In mathematics, constant multiplication involves multiplying numerical constants together before dealing with variable parts. In our exercise, we have the constants \( \frac{1}{2} \) and \( 16 \). These two numbers are multiplied first, independent of the variables. The process simplifies the expression by focusing only on set numbers.
By multiplying \( \frac{1}{2} \) and \( 16 \), you get \( 8 \). This results because \( \frac{1}{2} \) is essentially slicing something in half, so multiplying it by \( 16 \) is like taking half of \( 16 \), which is \( 8 \).

This approach reduces complexity in expressions involving variables and is an essential step in accurately and efficiently simplifying algebraic expressions.

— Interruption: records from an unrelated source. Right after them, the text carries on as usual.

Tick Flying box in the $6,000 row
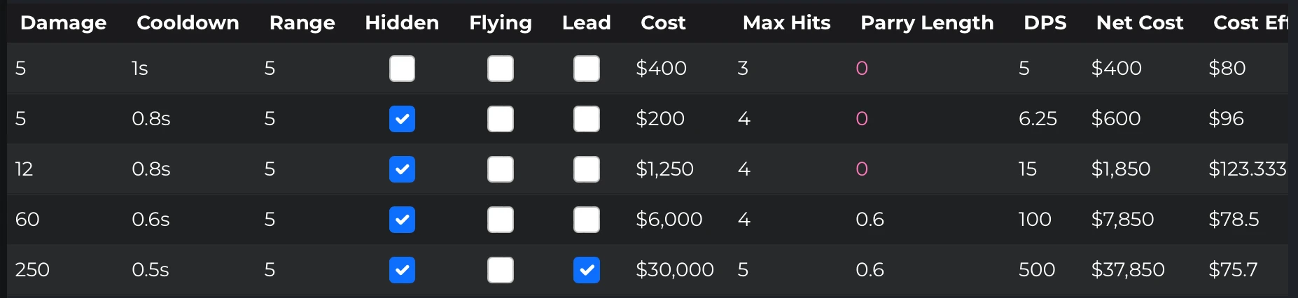The width and height of the screenshot is (1298, 298). (x=501, y=220)
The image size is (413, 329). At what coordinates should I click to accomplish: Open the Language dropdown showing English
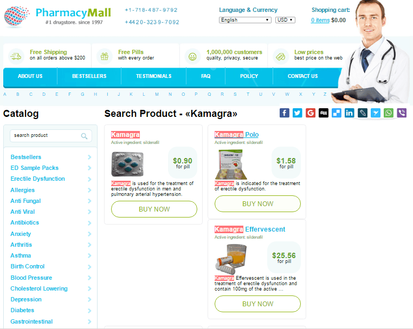pos(245,20)
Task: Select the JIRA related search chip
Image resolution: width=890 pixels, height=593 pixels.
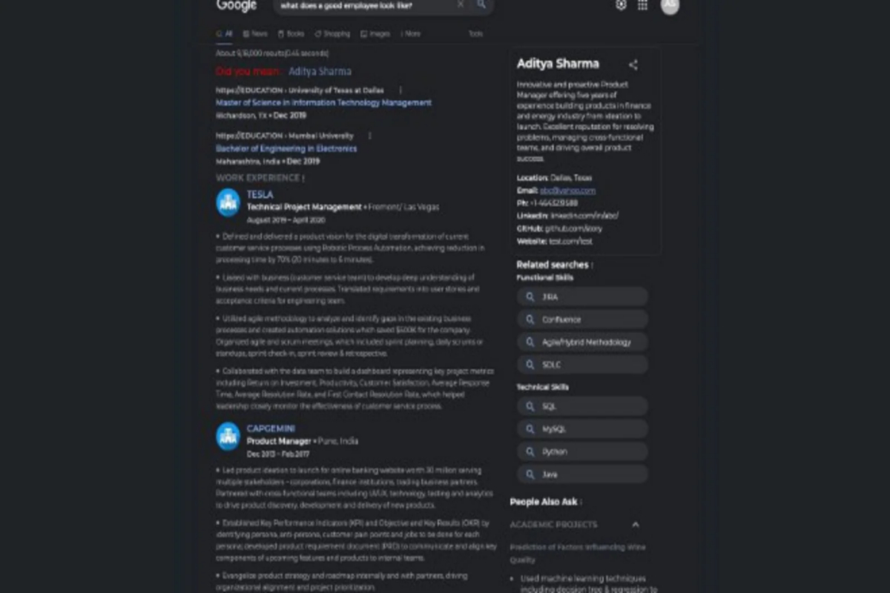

The product rule for exponents is a powerful tool that helps simplify expressions involving powers of the same base. This rule states: \( x^a \times x^b = x^{a+b} \). It allows you to combine exponents when multiplying two powers with the same base.
In the given exercise, the bases are the same (both are \( x \)). Thus, apply the rule to \( x^4 \) and \( x^5 \). Combine them into one power, resulting in \( x^{4+5} \), which simplifies to \( x^9 \).

• Keep the base (\( x \)) the same.
• Add the exponents \( 4 + 5 \).

This rule is a principal concept in exponentiation, as it helps in consolidating similar terms, making the expression simpler and easier to understand.

Simplification is the process to make an expression more concise while retaining its original value. After you've handled constant multiplication and the product rule, the final result of the given expression is \( 8x^9 \). Combining all earlier steps in a neat package reflects the solution's correctness.
Simplification involves:

• Combining constant multiplication results: \( 8 \).
• Applying the product rule: \( x^9 \).
• Merging these components: \( 8x^9 \).

Simplifying not only makes expressions easier to read and use, but it ensures that you're left with the most streamlined version of your mathematical work.